2021シーズン、立ち上がりに失敗した。

守備面は正直申し分ない。三浦弦太、昌子源、そして東口順昭を中心に鉄壁のディフェンスを構築し、すでにクリーンシートを4試合達成している。しかし問題となるのが攻撃面だ。今シーズンのリーグ戦での得点はたった「2ゴール」に留まり、昨シーズンのような流動的なボール回しからの攻撃を見ることができていない。

ガンバ大阪、宮本監督はなぜ小野瀬康介を起用し続けるのか?

なぜ宮本監督は小野瀬康介を起用し続けるのか?

喫緊の課題に対して様々な議論があることは理解しているが、私はある選手のパフォーマンスが気になっている。
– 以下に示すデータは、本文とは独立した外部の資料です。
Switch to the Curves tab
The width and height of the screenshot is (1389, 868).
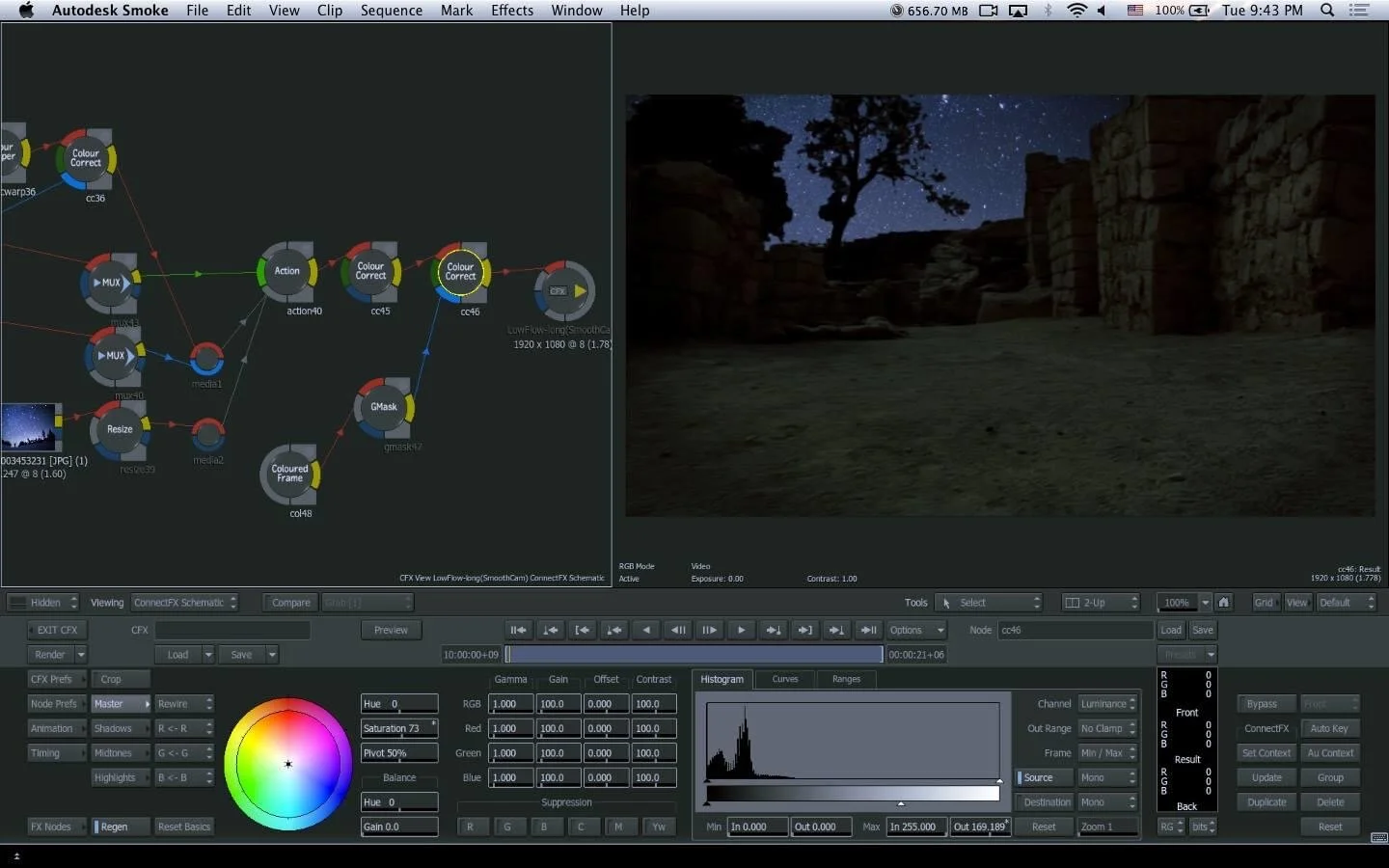pos(785,679)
小野瀬康介だ。2018年途中からガンバ大阪に入団し現在までガンバ大阪の右サイドを支えている。しかし、昨シーズンあたりから徐々に攻撃時における存在感に陰りが見え始めているように考える。

ガンバ大阪、宮本監督はなぜ小野瀬康介を起用し続けるのか?

小野瀬康介が2018年にガンバ大阪に入団してから各シーズンごとの「ゴール関与数」をプロットした。データを見ても2019シーズンをピークにゴール関与数が減少していることが分かる。

決してゴールに関与することだけが選手の評価基準になるわけではないが、過去と比較して今シーズンは攻撃時における閃きが足りない小野瀬康介に懐疑的な視線が出始めている。
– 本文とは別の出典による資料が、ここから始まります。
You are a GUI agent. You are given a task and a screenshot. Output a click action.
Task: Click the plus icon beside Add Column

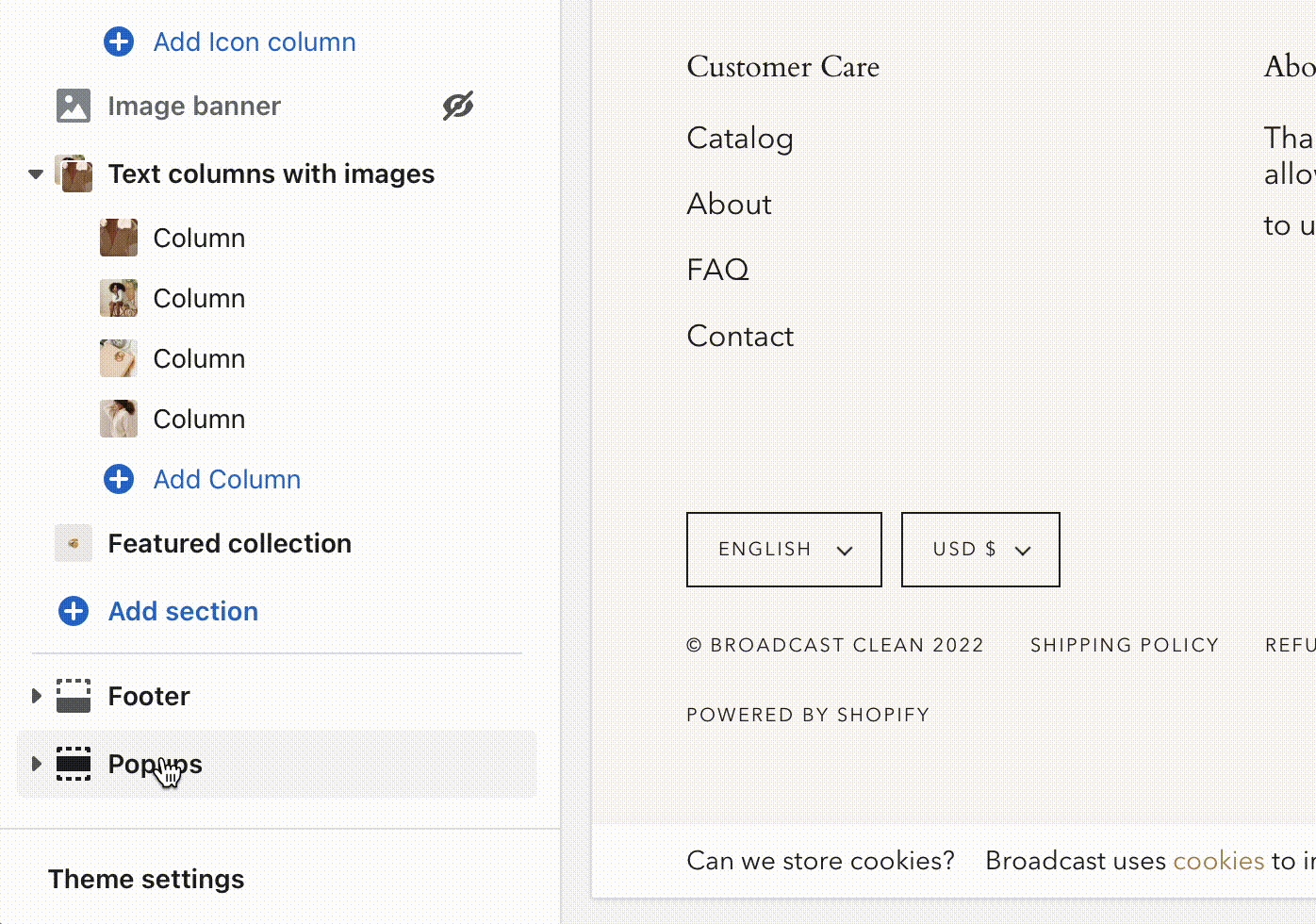[119, 480]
宮本恒靖監督の起用に応えるためにも、チーム全体の問題を解消するためにも、ゴール前でのパフォーマンスを2019シーズン水準まで戻していきたいところだ。

ガンバ大阪、宮本監督はなぜ小野瀬康介を起用し続けるのか?

このまま外国人アタッカーに代わってしまうのか?

もしこのままのパフォーマンスが続くとなると、今シーズンから新加入した外国人選手にポジションを奪われる可能性も十分に孕んでいる。チアゴ・アウベスはこれまでサガン鳥栖清水エスパルスでもプレー経験があり、精度の高いボールタッチからゴールだけでなくアシストもできる万能性を持つ。またフルミネンセから加入することになったウェリントン・シウバは数人に囲まれても1人で打開できるほどのドリブル能力に長けており、低迷するガンバ大阪の攻撃スタイルのアクセントになることに違いない。

従来のように「右サイドは小野瀬康介の独壇場」だった環境から今シーズンは勝手が違うことを認識しなければならない。また、今シーズンは4-4-2のフォーメーションだけでなく4-3-3にも挑戦をしており、複数のフォーメーションにおける機能性も必要とされている。
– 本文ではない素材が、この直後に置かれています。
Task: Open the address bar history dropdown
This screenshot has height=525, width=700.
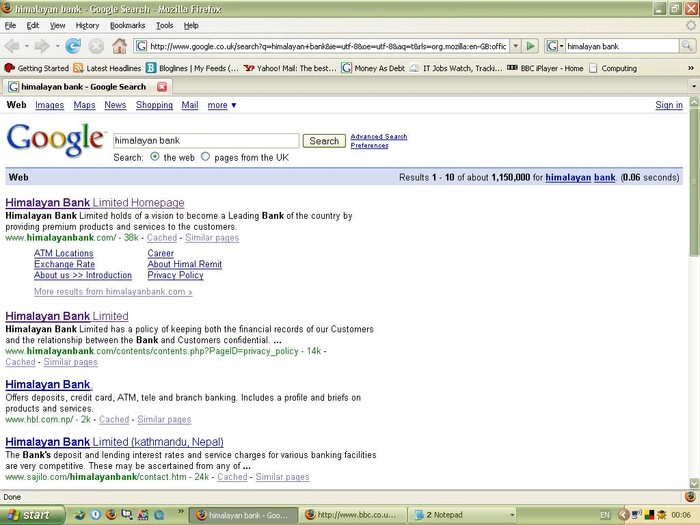Action: [x=515, y=46]
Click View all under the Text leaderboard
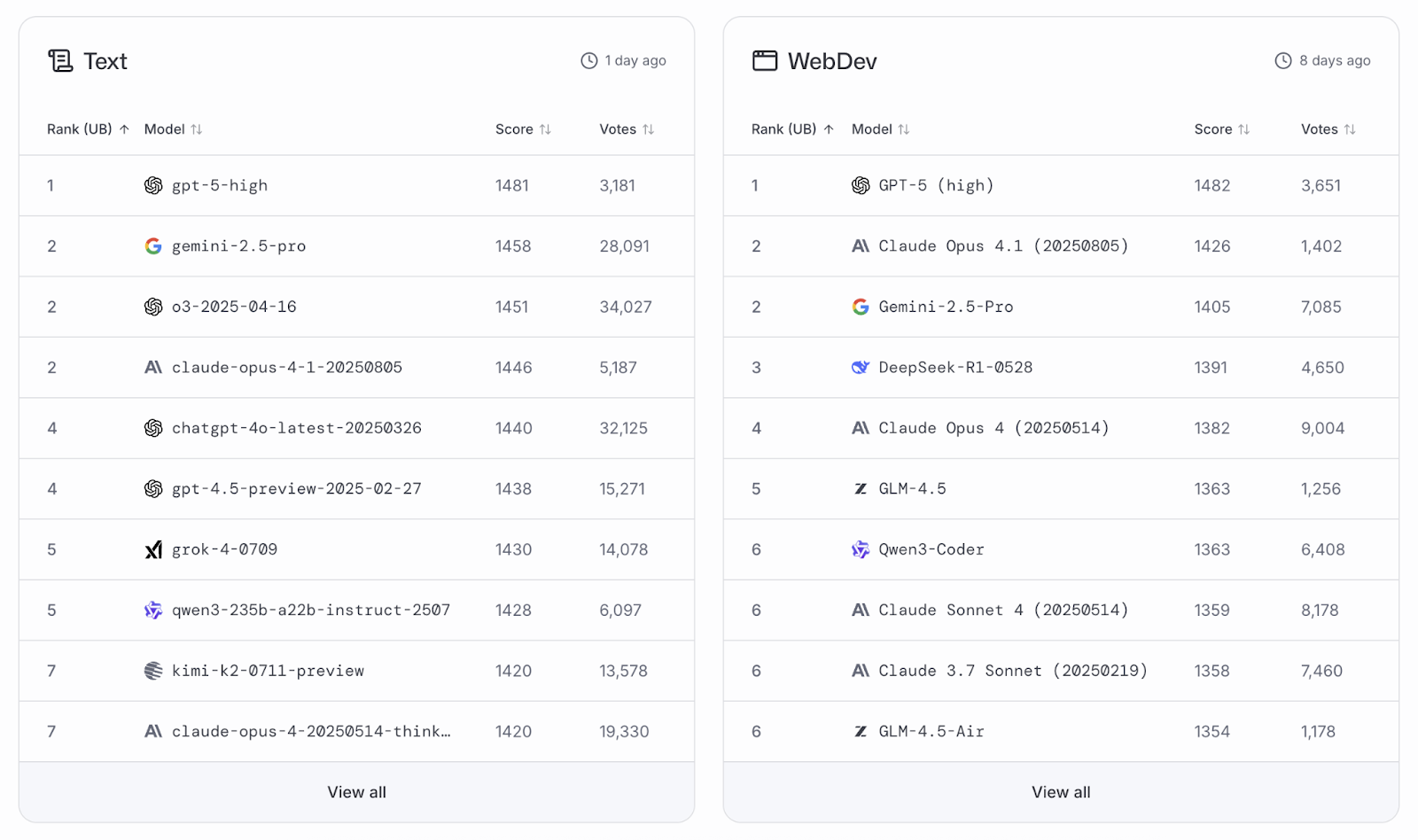 (356, 791)
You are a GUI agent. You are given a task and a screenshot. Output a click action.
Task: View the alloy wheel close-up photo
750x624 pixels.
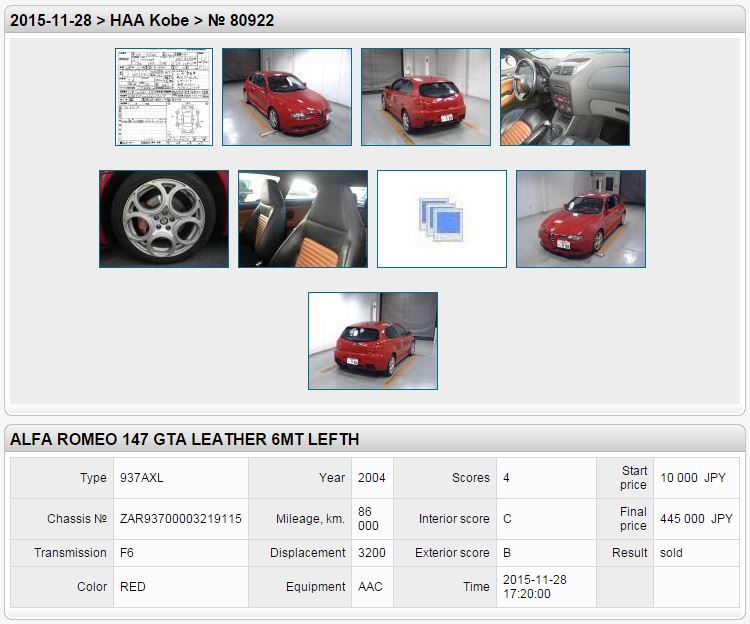pyautogui.click(x=164, y=219)
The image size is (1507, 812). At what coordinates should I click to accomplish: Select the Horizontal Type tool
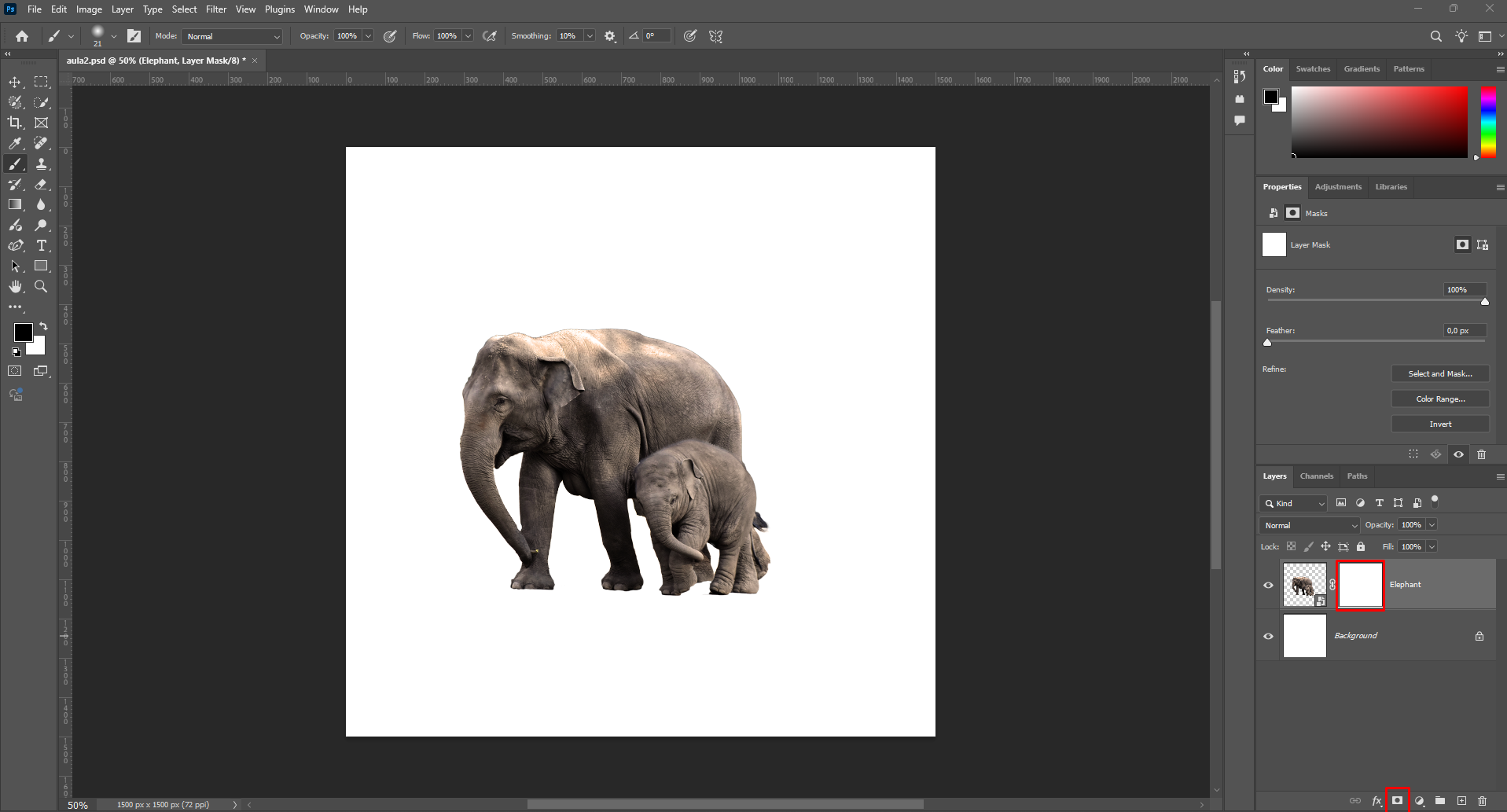tap(42, 245)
ガンバ大阪、宮本監督はなぜ小野瀬康介を起用し続けるのか?

どのような起用がハマるのか?

低調なパフォーマンスが続く中でどのようにすればいいのか。

まずは「裏への飛び出し」を積極的に行うことだと考える。今シーズンのガンバ大阪の攻撃のロジックとして、前線に位置するパトリック目掛けてロングボールを配球し、それを起点に周りの選手たちが連動する仕組みがあるように伺える。しかし、ゴールに背を向けて起点を作るため相手守備陣もある程度ガンバ大阪の攻撃を的を絞って対応しやすい。そのためことごとく攻撃がハマらない悪循環に陥っている。相手に読まれない攻撃を展開するためにも、ディフェンスラインの裏に目掛けたボールを仕掛け、それを起点にゴールに迫る手法も検討するべきだと考える。スペースでボールを貰うことに長けている小野瀬康介ならその役割を担えるに違いない。

また、小野瀬康介の左サイドでの起用というのも案外効果があるのかもしれない。

トップパフォーマンス時の小野瀬康介はサイドラインにこだわらず、中への意識もあり攻撃の脅威を化していた。小野瀬康介自身も右利きであることからも左サイドから中への切込みがしやすいため、本人もプレーしやすくなるかもしれないと考察する。

いずれにせよ、この状況が続くとなるとJ2リーグへの降格も現実的になってしまうため得点力不足を解決しチームを軌道に乗せ、AFCチャンピオンズリーグ(ACL)へ挑みたいところだ。